Tel Aviv’s Orca AI, a computer vision startup that can be retrofitted to cargo ships and improve navigation and collision avoidance, has raised $13 million in a Series A funding, taking its total raised to over $15.5 million. While most cargo ships carry security cameras, computer vision cameras are rare. Orca AI hopes its solution could introduce autonomous guidance to vessels already at sea.
There are more than 4,000 annual marine incidents, largely due to human error. The company says this is getting worse as the coronavirus pandemic makes it harder for regular crew changes. The recent events in the Suez Canal have highlighted how crucial this industry is.
The funding round was led by OCV Partners, with principal Zohar Loshitzer joining Orca AI’s board. Mizmaa Ventures and Playfair Capital also participated.
The company was founded by naval technology experts Yarden Gross and Dor Raviv. The latter is a former Israel navy computer vision expert. Customers include Kirby, Ray Car Carriers and NYK.
Orca AI’s AI-based navigation and vessel tracking system supports ships in difficult to tricky to navigate situations and congested waterways, using vision sensors, thermal and low-light cameras, plus algorithms that look at the environment and alert crews to dangerous situations.
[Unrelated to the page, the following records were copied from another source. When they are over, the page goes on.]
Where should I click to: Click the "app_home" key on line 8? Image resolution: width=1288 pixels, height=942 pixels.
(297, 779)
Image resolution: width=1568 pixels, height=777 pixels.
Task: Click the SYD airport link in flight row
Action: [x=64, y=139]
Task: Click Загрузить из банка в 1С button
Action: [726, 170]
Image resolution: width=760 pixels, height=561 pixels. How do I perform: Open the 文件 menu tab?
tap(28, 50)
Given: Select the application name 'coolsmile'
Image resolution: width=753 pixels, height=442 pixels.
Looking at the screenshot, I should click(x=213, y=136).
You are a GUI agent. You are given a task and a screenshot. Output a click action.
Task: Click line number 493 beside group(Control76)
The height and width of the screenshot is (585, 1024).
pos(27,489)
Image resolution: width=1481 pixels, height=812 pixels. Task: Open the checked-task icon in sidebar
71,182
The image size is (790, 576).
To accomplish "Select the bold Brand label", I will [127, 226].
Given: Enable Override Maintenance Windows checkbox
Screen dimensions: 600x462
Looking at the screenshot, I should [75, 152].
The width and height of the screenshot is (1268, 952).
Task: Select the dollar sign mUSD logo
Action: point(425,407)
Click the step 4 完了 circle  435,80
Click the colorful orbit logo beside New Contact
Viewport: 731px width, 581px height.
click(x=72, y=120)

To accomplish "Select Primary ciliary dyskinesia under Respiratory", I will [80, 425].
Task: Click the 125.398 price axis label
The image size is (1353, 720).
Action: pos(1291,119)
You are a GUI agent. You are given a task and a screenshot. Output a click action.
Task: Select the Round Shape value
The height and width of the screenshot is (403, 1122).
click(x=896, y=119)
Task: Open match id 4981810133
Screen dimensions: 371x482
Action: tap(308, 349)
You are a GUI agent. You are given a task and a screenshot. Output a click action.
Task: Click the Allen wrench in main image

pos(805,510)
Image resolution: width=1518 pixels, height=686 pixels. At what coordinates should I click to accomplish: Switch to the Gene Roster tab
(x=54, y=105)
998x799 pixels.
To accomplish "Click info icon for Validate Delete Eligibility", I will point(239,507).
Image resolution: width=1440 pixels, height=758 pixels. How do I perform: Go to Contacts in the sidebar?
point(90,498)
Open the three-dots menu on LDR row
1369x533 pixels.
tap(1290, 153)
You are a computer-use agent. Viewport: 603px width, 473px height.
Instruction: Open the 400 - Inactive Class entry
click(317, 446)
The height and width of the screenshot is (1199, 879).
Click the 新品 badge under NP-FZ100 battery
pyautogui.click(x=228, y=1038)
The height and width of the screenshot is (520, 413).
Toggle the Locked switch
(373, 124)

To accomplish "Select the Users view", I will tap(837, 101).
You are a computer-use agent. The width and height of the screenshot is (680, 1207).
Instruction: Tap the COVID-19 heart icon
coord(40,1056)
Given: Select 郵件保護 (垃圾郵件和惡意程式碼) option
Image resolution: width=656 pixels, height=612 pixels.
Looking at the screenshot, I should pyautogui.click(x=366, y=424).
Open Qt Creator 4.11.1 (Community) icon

On the raise, Yarden Gross, CEO and co-founder said: “The maritime industry… is still far behind aviation with technological innovations. Ships deal with increasingly congested waterways, severe weather and low-visibility conditions creating difficult navigation experiences with often expensive cargo… Our solution provides unique insight and data to any ship in the world, helping to reduce these challenging situations and collisions in the future.”
Zohar Loshitzer, principal from OCV added: “Commercial shipping has historically been a highly regulated and traditional industry. However, we are now “witnessing a positive change in the adoption of tech solutions to increase safety and efficiency.